Print the lines of the material below from the line holding "Task: Save the NAT rules with Сохранить" through the line holding "Looking at the screenshot, I should [x=506, y=100].", inclusive, with nothing changed.

= = = = = = =

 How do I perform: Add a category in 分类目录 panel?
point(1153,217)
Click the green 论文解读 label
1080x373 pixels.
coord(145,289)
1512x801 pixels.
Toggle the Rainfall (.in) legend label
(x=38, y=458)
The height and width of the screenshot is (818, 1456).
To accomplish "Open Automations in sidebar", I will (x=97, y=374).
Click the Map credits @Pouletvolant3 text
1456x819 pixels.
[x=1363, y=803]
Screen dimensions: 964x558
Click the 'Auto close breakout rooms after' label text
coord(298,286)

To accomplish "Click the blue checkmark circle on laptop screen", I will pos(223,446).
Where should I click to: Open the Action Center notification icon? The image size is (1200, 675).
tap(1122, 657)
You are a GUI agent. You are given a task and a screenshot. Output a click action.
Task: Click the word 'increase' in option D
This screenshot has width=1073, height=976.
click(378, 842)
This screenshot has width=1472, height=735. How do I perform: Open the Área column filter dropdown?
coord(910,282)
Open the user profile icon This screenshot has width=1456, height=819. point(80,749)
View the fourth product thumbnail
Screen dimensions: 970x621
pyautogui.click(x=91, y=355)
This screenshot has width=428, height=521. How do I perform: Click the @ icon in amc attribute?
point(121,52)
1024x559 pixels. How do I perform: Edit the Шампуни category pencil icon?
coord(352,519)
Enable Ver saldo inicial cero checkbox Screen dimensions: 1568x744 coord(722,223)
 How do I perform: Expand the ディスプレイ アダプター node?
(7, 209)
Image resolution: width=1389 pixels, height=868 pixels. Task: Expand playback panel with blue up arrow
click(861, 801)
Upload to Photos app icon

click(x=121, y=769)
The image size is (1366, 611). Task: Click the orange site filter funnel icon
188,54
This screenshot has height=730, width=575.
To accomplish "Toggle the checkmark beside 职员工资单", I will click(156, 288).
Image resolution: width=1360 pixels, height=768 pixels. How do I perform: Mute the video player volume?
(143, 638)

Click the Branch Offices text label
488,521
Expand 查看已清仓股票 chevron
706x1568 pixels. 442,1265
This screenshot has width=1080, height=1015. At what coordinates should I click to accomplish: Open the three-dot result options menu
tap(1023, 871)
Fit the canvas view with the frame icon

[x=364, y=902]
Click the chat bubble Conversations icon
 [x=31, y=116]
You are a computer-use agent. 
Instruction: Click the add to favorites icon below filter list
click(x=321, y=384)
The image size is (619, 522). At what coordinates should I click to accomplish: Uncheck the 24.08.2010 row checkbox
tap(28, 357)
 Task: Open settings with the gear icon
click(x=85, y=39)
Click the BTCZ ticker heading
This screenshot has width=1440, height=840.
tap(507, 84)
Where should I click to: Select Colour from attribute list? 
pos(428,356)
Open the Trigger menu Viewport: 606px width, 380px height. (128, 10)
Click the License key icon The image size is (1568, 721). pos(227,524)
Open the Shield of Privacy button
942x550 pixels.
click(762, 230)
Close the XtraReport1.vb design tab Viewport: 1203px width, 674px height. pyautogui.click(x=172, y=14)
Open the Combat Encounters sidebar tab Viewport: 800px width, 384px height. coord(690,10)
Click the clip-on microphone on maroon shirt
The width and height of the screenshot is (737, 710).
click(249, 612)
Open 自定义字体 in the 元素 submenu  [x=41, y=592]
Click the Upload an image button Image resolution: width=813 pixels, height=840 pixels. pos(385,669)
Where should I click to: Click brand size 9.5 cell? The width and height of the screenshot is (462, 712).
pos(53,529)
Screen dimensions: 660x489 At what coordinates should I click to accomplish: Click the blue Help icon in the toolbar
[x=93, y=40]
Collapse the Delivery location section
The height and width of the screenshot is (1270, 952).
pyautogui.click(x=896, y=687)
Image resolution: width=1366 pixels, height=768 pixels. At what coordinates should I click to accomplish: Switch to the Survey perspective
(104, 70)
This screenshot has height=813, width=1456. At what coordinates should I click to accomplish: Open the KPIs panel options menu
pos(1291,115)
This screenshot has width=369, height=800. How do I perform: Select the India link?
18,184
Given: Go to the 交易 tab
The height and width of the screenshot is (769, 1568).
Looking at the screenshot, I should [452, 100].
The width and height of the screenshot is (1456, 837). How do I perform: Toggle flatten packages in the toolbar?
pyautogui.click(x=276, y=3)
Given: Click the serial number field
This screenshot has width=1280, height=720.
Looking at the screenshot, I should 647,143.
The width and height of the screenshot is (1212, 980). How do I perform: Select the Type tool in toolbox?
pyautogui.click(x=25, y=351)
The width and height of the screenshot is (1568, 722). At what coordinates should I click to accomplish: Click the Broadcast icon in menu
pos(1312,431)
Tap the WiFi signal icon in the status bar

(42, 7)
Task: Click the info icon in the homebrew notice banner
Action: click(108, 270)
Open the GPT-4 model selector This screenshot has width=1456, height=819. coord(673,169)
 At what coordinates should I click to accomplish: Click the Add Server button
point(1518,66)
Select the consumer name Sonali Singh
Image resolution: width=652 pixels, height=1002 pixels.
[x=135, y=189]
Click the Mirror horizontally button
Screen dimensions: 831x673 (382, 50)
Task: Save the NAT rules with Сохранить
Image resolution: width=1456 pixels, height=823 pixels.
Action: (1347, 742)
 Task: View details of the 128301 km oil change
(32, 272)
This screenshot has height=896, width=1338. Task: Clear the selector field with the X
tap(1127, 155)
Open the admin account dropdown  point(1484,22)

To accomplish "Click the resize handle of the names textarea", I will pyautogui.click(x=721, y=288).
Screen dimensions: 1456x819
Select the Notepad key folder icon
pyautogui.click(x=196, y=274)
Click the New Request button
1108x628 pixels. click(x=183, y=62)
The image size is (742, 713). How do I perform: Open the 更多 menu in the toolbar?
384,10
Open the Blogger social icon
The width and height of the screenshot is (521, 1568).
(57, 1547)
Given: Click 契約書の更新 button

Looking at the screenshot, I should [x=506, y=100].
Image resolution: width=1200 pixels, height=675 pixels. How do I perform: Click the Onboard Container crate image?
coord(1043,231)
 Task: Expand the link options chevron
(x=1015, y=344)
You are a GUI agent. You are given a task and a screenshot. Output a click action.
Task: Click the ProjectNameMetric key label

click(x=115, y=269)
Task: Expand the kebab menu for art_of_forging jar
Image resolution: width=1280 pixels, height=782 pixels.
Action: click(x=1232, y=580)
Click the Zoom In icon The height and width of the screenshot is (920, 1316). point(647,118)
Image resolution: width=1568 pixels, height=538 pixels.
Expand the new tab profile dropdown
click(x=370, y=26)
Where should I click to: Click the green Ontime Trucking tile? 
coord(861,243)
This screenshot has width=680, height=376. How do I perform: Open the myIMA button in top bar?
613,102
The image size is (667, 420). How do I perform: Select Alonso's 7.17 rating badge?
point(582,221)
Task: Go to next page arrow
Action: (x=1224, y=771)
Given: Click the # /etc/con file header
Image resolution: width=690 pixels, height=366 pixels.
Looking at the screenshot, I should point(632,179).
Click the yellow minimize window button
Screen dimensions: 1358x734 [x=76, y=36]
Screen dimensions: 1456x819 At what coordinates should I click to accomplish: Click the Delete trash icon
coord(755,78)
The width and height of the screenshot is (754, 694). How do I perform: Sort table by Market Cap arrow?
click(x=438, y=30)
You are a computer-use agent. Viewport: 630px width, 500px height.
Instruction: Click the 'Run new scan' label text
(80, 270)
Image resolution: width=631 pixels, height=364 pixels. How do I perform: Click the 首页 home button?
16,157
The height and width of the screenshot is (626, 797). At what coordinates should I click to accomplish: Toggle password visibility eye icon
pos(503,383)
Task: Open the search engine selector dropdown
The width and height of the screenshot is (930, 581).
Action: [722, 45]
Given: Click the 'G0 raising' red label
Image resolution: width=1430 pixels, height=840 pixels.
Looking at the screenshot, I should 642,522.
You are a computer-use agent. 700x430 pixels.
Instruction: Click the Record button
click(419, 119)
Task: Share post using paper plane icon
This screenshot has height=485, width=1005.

= = = = = = =

** Answer for the task **
Task: Save the NAT rules with Сохранить
Image resolution: width=1456 pixels, height=823 pixels.
Action: (1347, 742)
 Task: View details of the 128301 km oil change
(32, 272)
This screenshot has height=896, width=1338. Task: Clear the selector field with the X
tap(1127, 155)
Open the admin account dropdown  point(1484,22)

To accomplish "Click the resize handle of the names textarea", I will pyautogui.click(x=721, y=288).
Screen dimensions: 1456x819
Select the Notepad key folder icon
pyautogui.click(x=196, y=274)
Click the New Request button
1108x628 pixels. click(x=183, y=62)
The image size is (742, 713). How do I perform: Open the 更多 menu in the toolbar?
384,10
Open the Blogger social icon
The width and height of the screenshot is (521, 1568).
(57, 1547)
Given: Click 契約書の更新 button

Looking at the screenshot, I should [x=506, y=100].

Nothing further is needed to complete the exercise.